In view of this, there are plans to ease the administrative burden resulting from the PIT treatment of income earned using a credit institution’s investment account service.
 
PIT on income from investment accounts
 
The new version of the PIT Act provides that income from investment accounts is income from capital other than capital gains. As a result, this income attracts a fixed PIT rate of 20% from 1 January 2018.
 
The income from investment accounts that is taxable under general procedure will be an excess arising from the amount of money paid out of an investment account less the amount of money paid into it. The following types of income paid into an investment account or any accounts linked to it may be deducted from taxable income:
  1. Interest income on which foreign PIT has been withheld. If PIT has been withheld at a rate lower than 20%, a more complicated recalculation will need to be performed in order to proportionally deduct the foreign tax paid from the Latvian tax due;
  2. Dividends exempt from PIT under section 9 of the PIT Act, i.e. those on which PIT or CIT has been withheld in Latvia or abroad; and
  3. Income from securities issued by municipalities of Latvia or another EU/EEA country.
PIT due on income earned from an investment account will be calculated under a simplified procedure, i.e. this income will be treated as earned on the date the amount of money paid out of the investment account exceeds the amount of money paid into it.
 
It is important to note that the new version of the PIT Act does not require an investment service provider such as a credit institution to withhold tax on payment of income from an investment account.

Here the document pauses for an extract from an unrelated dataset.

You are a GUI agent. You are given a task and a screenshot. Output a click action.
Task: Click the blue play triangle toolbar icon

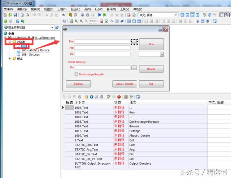pyautogui.click(x=100, y=15)
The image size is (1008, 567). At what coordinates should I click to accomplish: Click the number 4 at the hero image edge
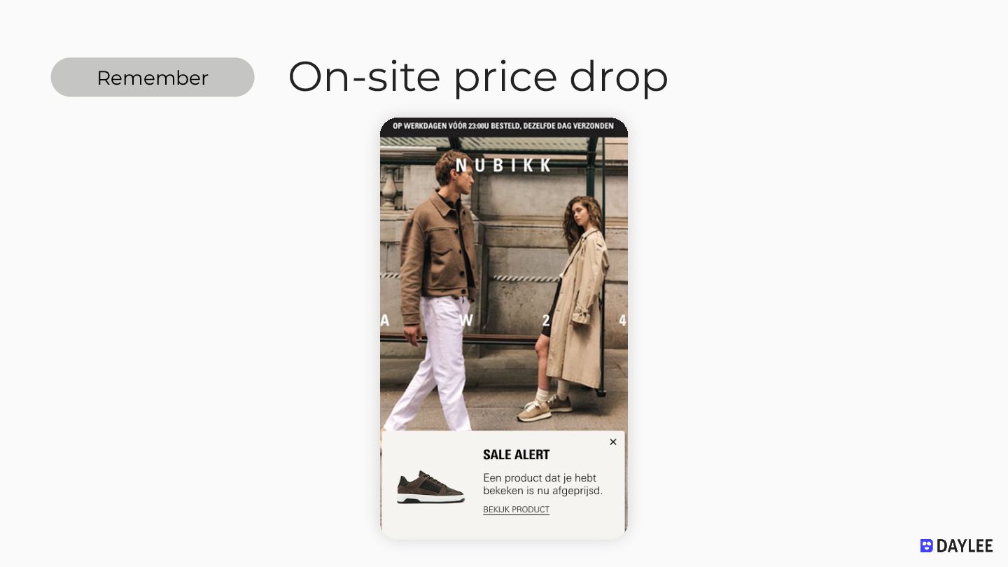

This means that the taxpayer will have to charge PIT through the annual income tax return.
 
Likewise, an investment service provider is not required to file a statement of taxable amounts of non-employment income paid or of tax withheld on those amounts if the investment service provider enables the account holder to receive an investment account statement giving details of amounts paid into and out of the investment account during the tax year, and if the investment service provider has information about funds received as a result of investment account trades and about taxes withheld on those funds.